## PROBLEM TO SOLVE
Whenever a picture appears in the data, skip it and write out all other material exactly.

## RECORD EXTRACTS
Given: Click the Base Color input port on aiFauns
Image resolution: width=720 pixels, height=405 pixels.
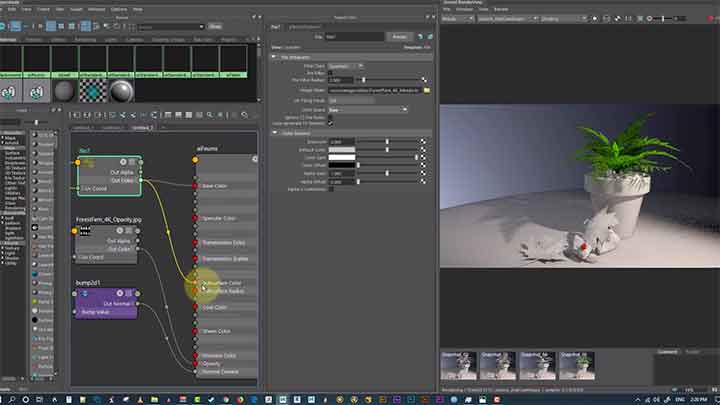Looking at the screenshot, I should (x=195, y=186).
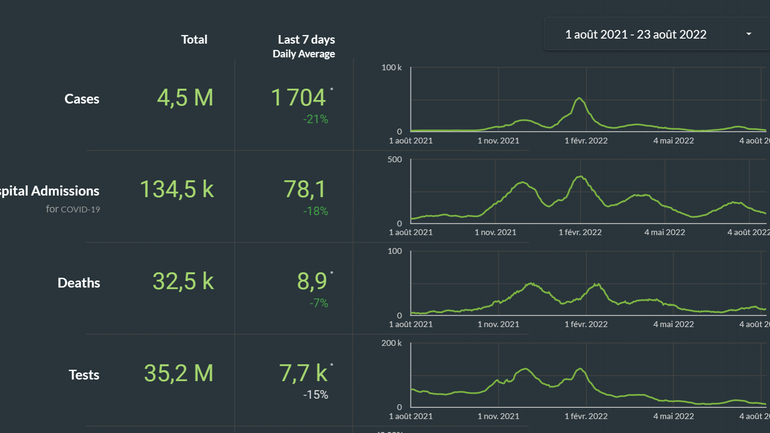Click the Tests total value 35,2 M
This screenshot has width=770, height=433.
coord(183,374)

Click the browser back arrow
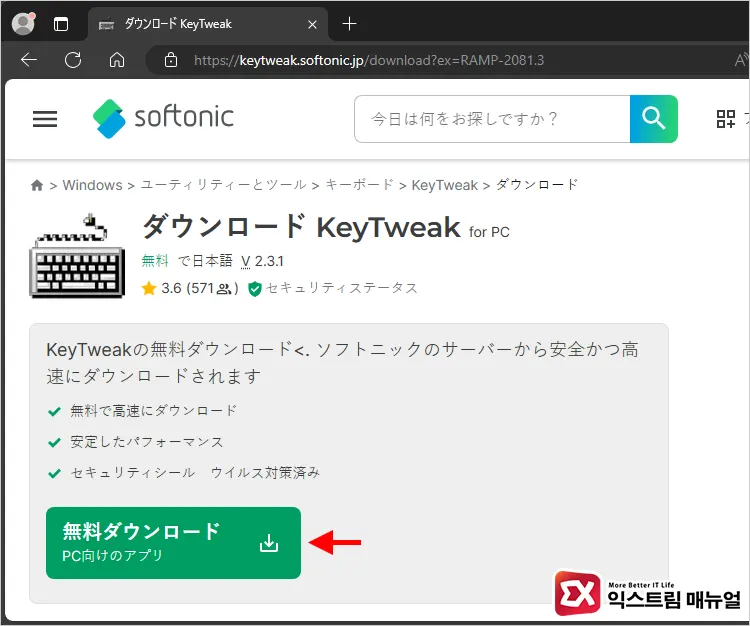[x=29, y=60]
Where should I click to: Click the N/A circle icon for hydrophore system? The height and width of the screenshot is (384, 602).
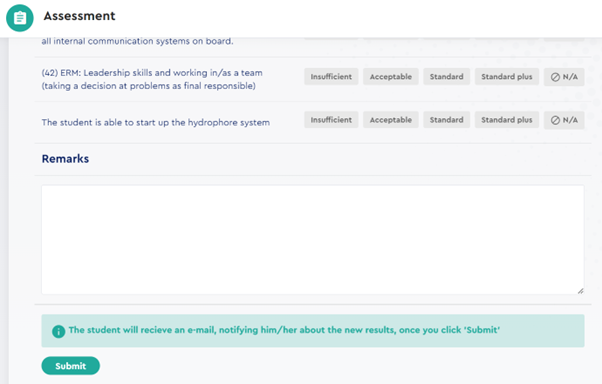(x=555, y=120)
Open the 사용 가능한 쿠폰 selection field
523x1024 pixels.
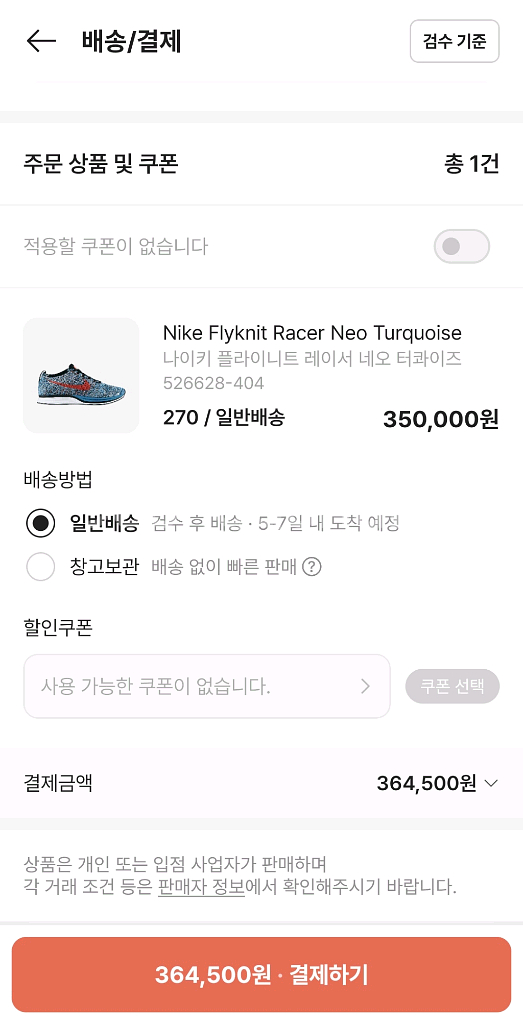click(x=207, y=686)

## ANSWER BOX
Given: Click the Base Color input port on aiFauns
Image resolution: width=720 pixels, height=405 pixels.
Looking at the screenshot, I should (x=195, y=186).
Click the Tests total value 35,2 M
This screenshot has width=770, height=433.
coord(183,374)

Click the browser back arrow
[x=29, y=60]
Where should I click to: Click the N/A circle icon for hydrophore system? The height and width of the screenshot is (384, 602).
(x=555, y=120)
Open the 사용 가능한 쿠폰 selection field
523x1024 pixels.
click(x=207, y=686)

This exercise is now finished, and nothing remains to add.